Akira Kurosawa (1985)

Ran

"Ran" signifie "Chaos". C'est avec "Le Château de l'araignée" (inspiré de Macbeth) le plus shakespearien des films de Kurosawa puisqu'il s'agit d'une libre transposition du Roi Lear dans le Japon féodal. Les genres y sont inversés puisque les trois filles de Lear deviennent les trois fils du seigneur Hidetora Ichimonji dont le trait de caractère dominant est immédiatement identifiable à l'aide de la couleur primaire qui est attaché à chacun d'eux*. A Taro l'aîné revient le jaune de l'orgueil, à Jiro le cadet le rouge de la violence et enfin à Saburo le benjamin, le bleu de la sagesse, cette sagesse qui fait tant défaut à Hidetora en dépit de ses regards implorants vers le ciel et les nuages. Celui-ci en effet, aveuglé par son orgueil "voit rouge" quand Saburo ose mettre en doute la pertinence de sa stratégie de division du domaine familial. Bref il est jaune et rouge (les couleurs dominantes de ses costumes) mais certainement pas bleu. Autrement dit au lieu de la retraite tranquille à laquelle il aspire, il s'est préparé une descente aux enfers liée à son manque de discernement autant qu'à l'effet boomerang de son monstrueux passé. "Qui sème le vent récolte la tempête". Comment peut-il espérer de la gratitude de la part de fils à qui il n'a enseigné que l'orgueil et la violence?
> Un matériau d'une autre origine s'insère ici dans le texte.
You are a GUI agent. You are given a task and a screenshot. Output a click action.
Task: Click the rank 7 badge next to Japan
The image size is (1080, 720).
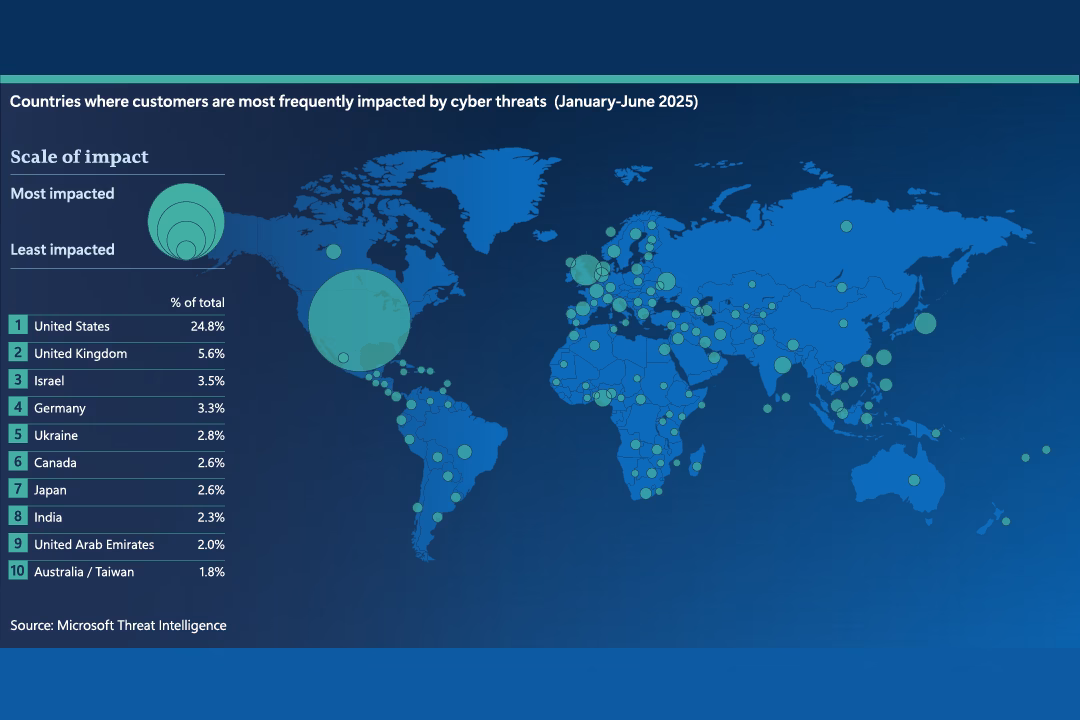(x=18, y=490)
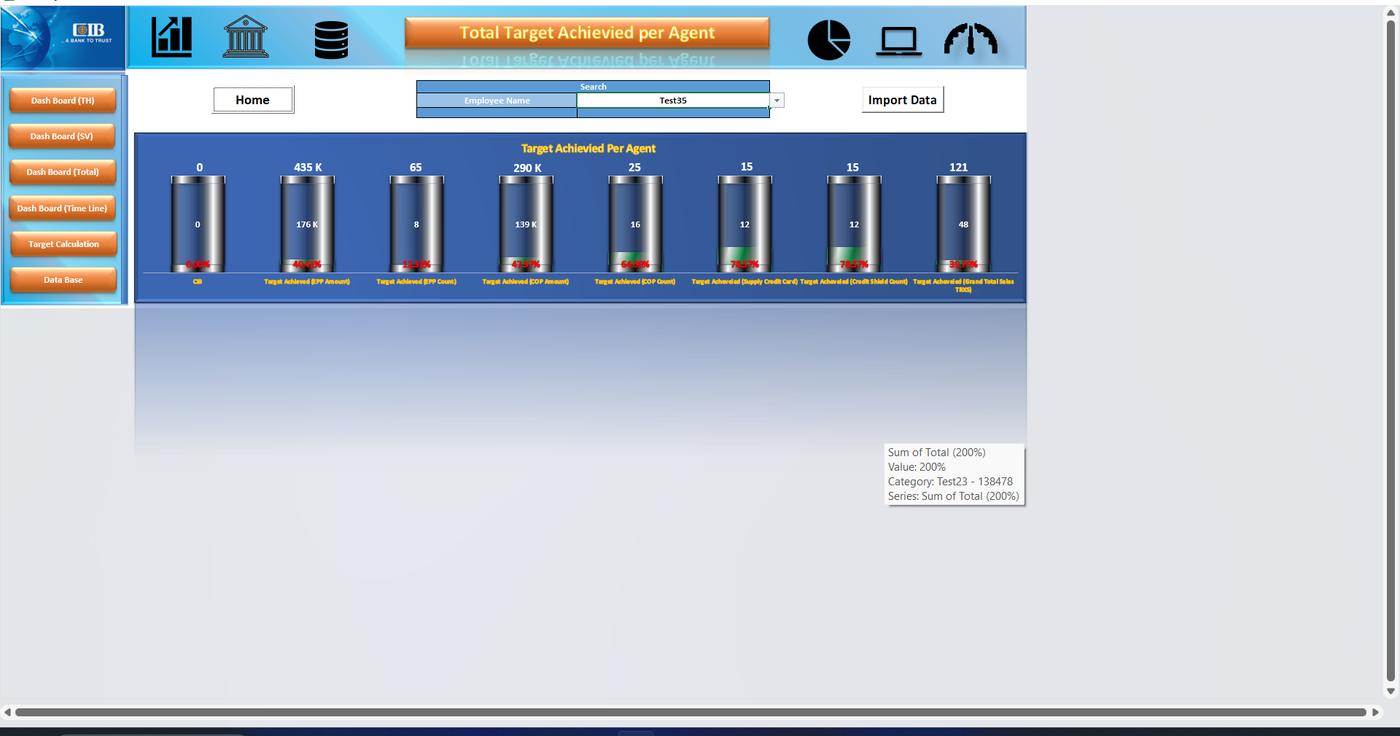Go to Dash Board (Time Line)

point(63,208)
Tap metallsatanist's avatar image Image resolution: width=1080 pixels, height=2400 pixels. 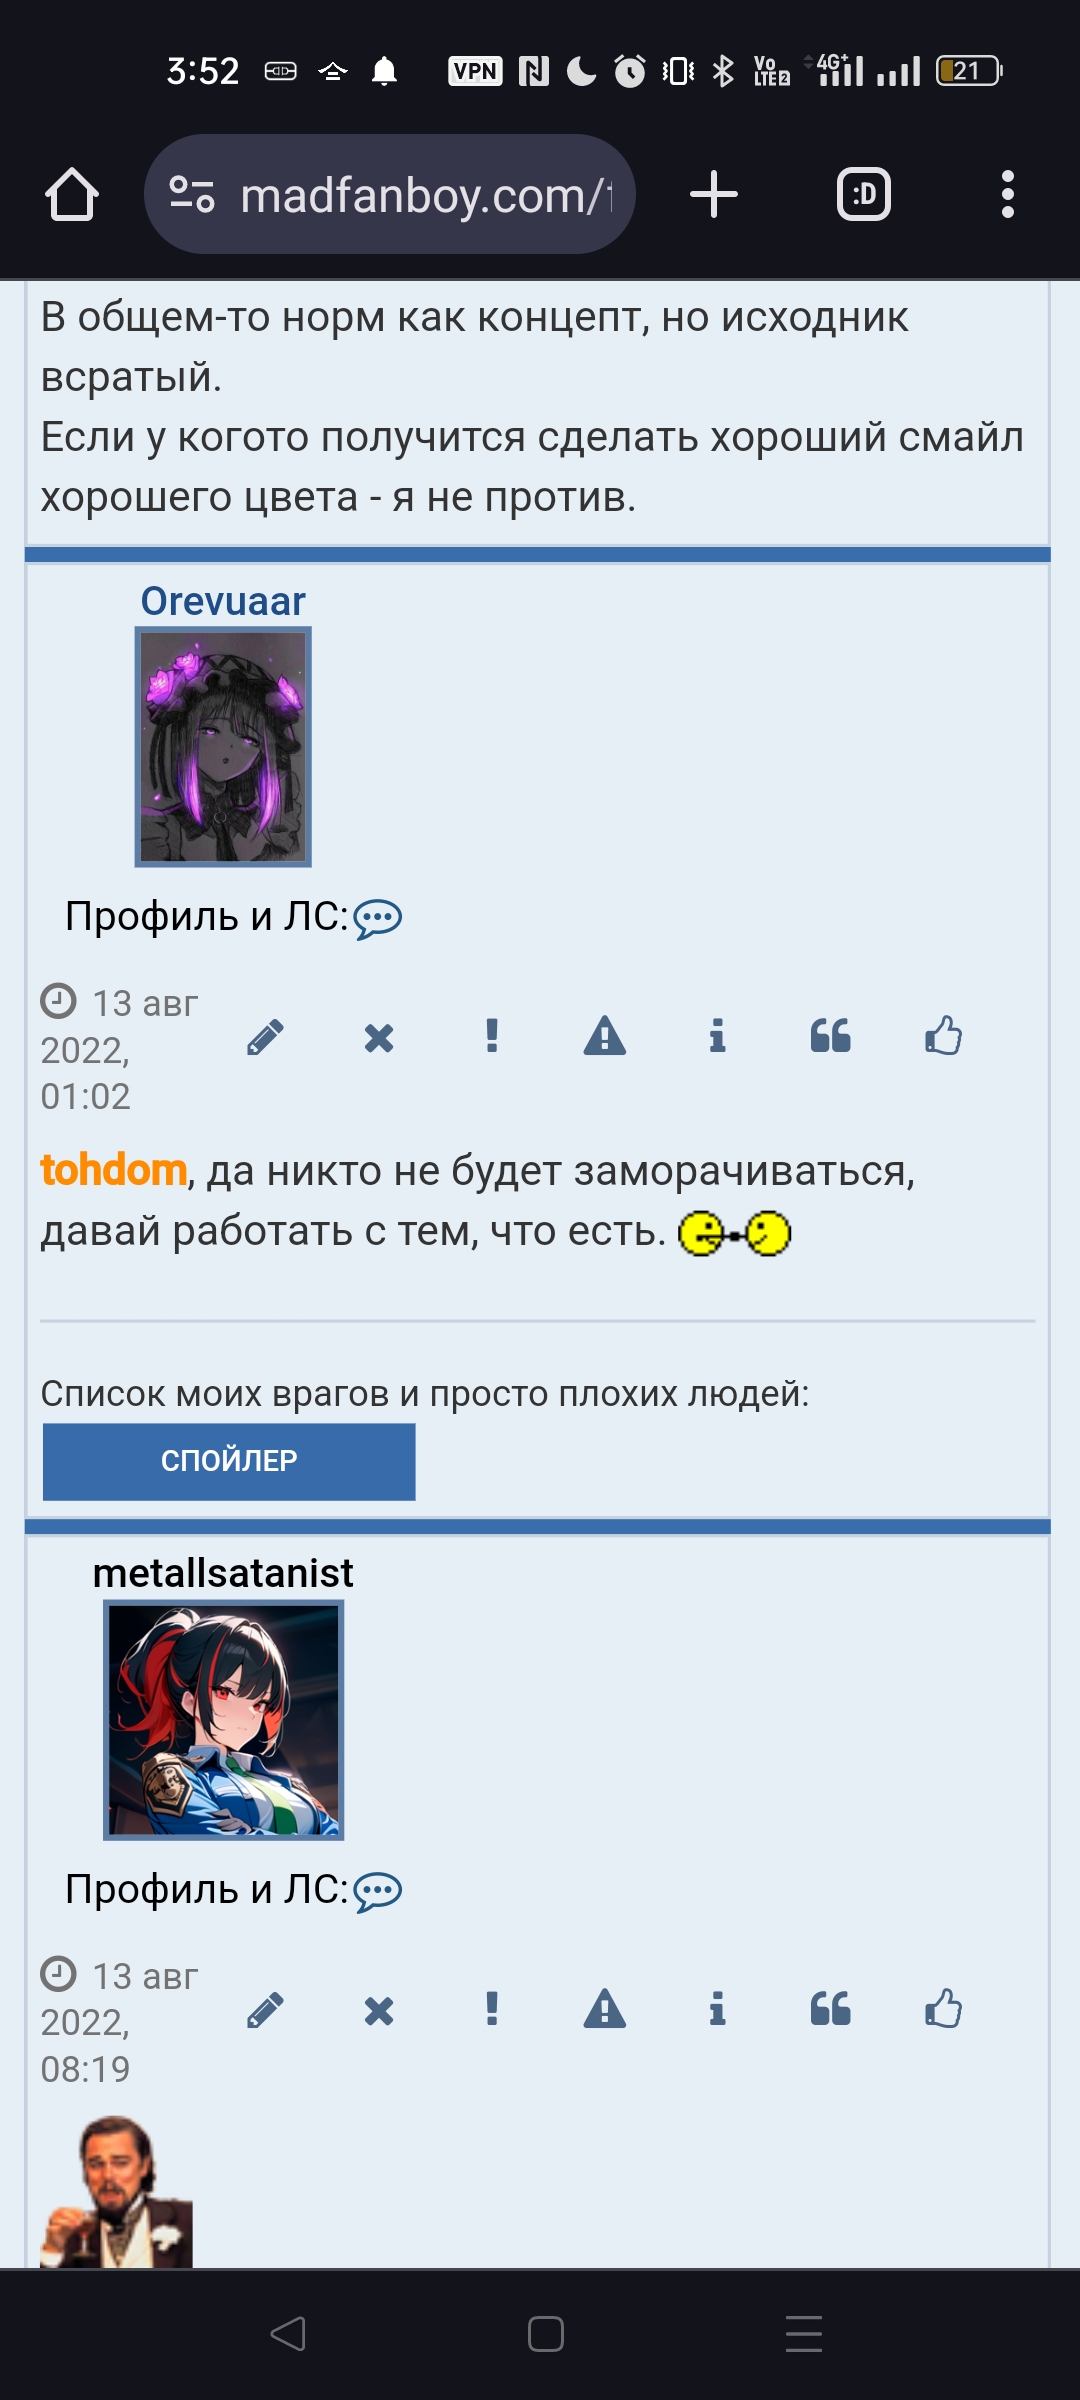pyautogui.click(x=224, y=1720)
Le passé de terreur d'Hidetora s'incarne à travers Kaede et Sué, deux survivantes de clans adverses qu'il a exterminé, ne les épargnant elles que pour les marier à ses fils selon une logique de "butin de guerre" très semblable à celle de "L'Illiade". Les séquelles de cette politique de terre brûlée (symbolisée par les pentes volcaniques du Fuji-San où ont été tournées une partie des scènes) sont visibles dans la haine dévastatrice de Kaede, assoiffée de vengeance et "mauvais génie" du clan Ichimonji, dans les ruines du château de la famille de Sué et sur le corps de Tsurumuru son jeune frère dont les yeux ont été crevés par Hidetora (il n'a pas été tué parce qu'il était encore enfant au moment des faits mais Hidetora s'est assuré qu'il ne pourrait jamais se venger). Cependant, là encore, Kurosawa montre que l'être humain a toujours le choix, quels que soient les événements tragiques auxquels il a été confrontés. Sué en effet a trouvé l'apaisement dans la foi et le pardon tout comme Tsurumuru. Mais aucun d'eux ne peut arrêter la spirale infernale de violence dans laquelle finissent par sombrer corps et biens tous les Ichimonji.
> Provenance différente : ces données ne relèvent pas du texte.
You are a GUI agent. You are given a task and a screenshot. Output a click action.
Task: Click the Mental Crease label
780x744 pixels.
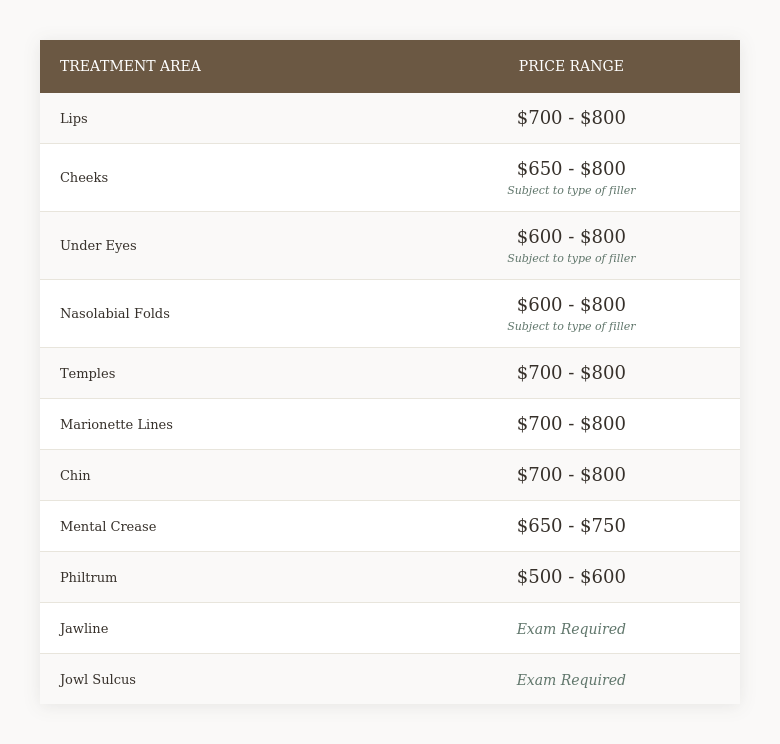pyautogui.click(x=108, y=527)
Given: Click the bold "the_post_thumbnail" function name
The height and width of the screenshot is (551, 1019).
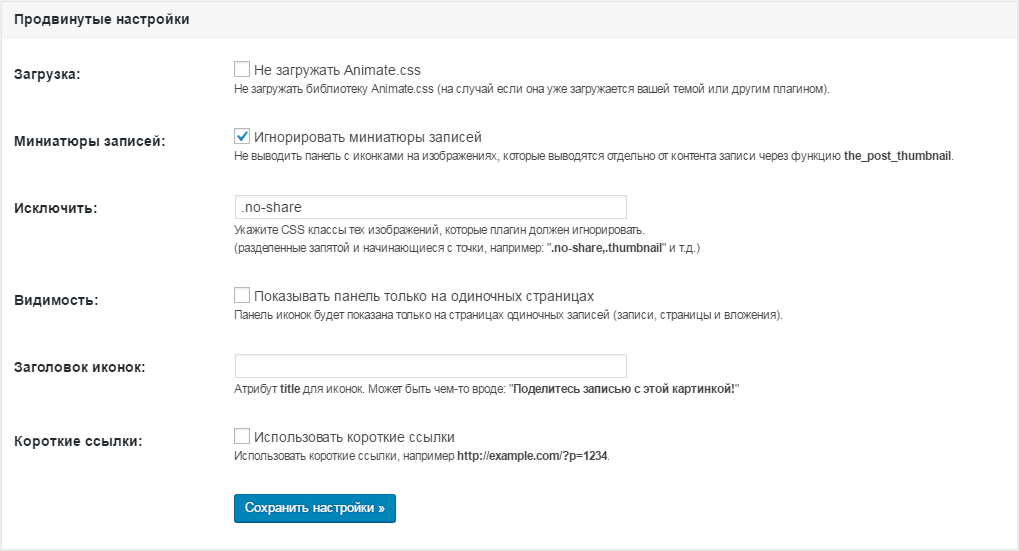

La déchéance d'Hidetora et la destruction du clan Ichimonji sont admirablement dépeintes à travers un travail époustouflant sur les décors naturels qui reflètent les états d'âme des personnages tout en les noyant dans l'immensité d'un univers d'où la transcendance est visiblement absente. A une scène de folie d'Hidetora dans une prairie battue par les vents répond la zénitude de Sue au crépuscule. Mais les plans où Hidetora cherche une réponse divine restent muets et Tsurumuru est condamné à errer seul dans les ténèbres. Et la scène centrale de la bataille pour la prise du troisième château lors de laquelle les frères s'entretuent est d'une puissance inégalable (inégalée?) de par le choix du silence qui contraste avec l'accumulation des cadavres autour du vieillard à qui suprême ironie la mort est refusée au profit d'une errance spectrale autrement plus terrible.

*La formation de peintre de Kurosawa ressort de façon saisissante dans le film comme on peut le voir sur les images composées comme des tableaux avec une utilisation extraordinaire de la couleur.